The most obvious and embellished example of overconfidence is the Pighead leader, who often steps over (or on!) people they view as getting in the way of their goals. Butt kicks stemming from overconfidence are the natural blowback of selfish leadership, often coming in the form of backstabbing or betrayal by the people we have led (or, more often, misled). As Julius Caesar said, “Et tu, Brute?”
Underconfidence
When we are preoccupied with the potential for failure at the start of every task, when we hyperfocus on risk mitigation, and when we continually delay decisions by deferring them for others’ approval, underconfidence is at work. Underconfidence causes us to be timid, hesitant, and unoriginal. When we lack confidence, we don’t trust our ideas, much less fight for them. We cede to the ideas, perspectives, and preferences of others. Consequently, we lose the opportunity to shape decisions and effect change.
Underconfidence, as you might have guessed, causes the weak leader to lack a backbone. The Weakling leader defends neither themselves nor those they’re leading (or misleading!). Butt kicks stemming from prolonged underconfidence are often connected to the loss of respect among your bosses, your peers, those you’re leading, and ultimately, yourself. When you don’t take steps to build your own confidence, you are disrespecting yourself. Collectively, the hesitancy, timidity, indecision, and lack of respect caused by underconfidence add up to the loss of both leadership potency and relevance.
Confident Humility
A leader’s choice of how to lead needs to take into account what followers will follow. Followers won’t follow leaders who lead through intimidation and who don’t care about them. They also won’t follow weakness and cowardice. Most especially, they won’t follow leaders who diminish them and make them feel small. What they will follow is a leader who embodies strong values, paints a clear and hopeful vision of the future, acts with reasonability and composure, solicits and acts on their input, and makes people feel proud of themselves. Followers follow leaders who are confidently humble.
For our leadership to be assertive, decisive, and firm, we need to have confidence. For our leadership to be authentic, giving, and supportive, we need to have humility.
Confidence and humility are complementary and
counterbalancing forces that fortify the potency of leadership.

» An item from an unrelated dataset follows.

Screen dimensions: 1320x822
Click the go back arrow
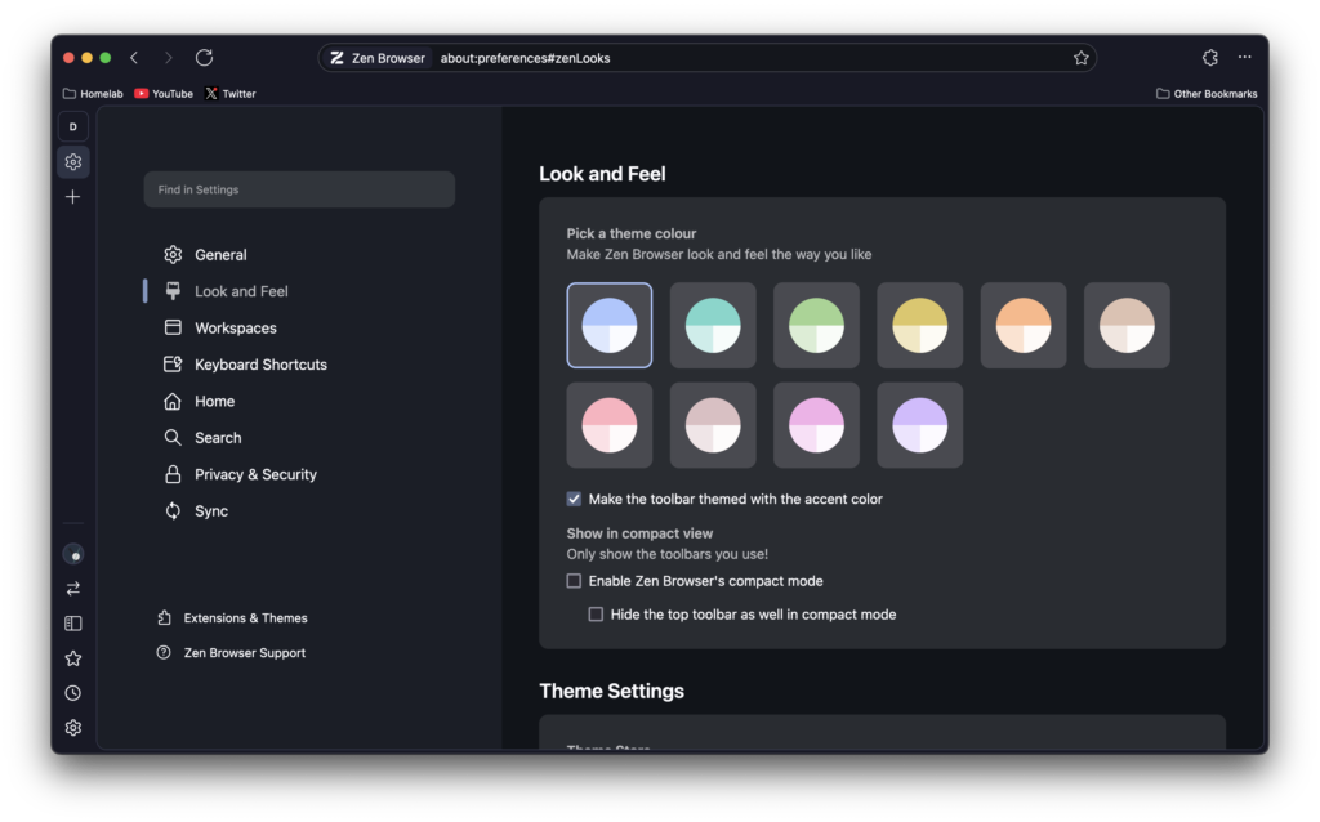134,58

When our actions are directed by confidence and humility, we are truly operating out of our best selves. The leadership ideal, then, is to become a leader who is both highly confident and genuinely humble. You’ve gotten to this place where you respect those you lead as much as you respect yourself.
The Confident and Humble Leader
What does a confidently humble leader look like? First, they are comfortable in their own skin. That comfort stems from the self-respect that seasoning and experience provide. They know that they have earned their place. They capitalized on the lessons they learned from all of the butt-kickings they’ve had along the way.
Self-worth doesn’t come from what others think about them;
it comes from living in alignment with a value system that they honor and uphold.
Principles matter, providing a source of strength and guiding their decisions and choices. The confidently humble leader states their views assertively and constructively, not to trump others, but to add perspective. When situations require, they can be forceful and direct, but never in a way that is demeaning toward others. The people they are leading make their jobs meaningful and worthwhile, and their growth and development are how they assess effectiveness.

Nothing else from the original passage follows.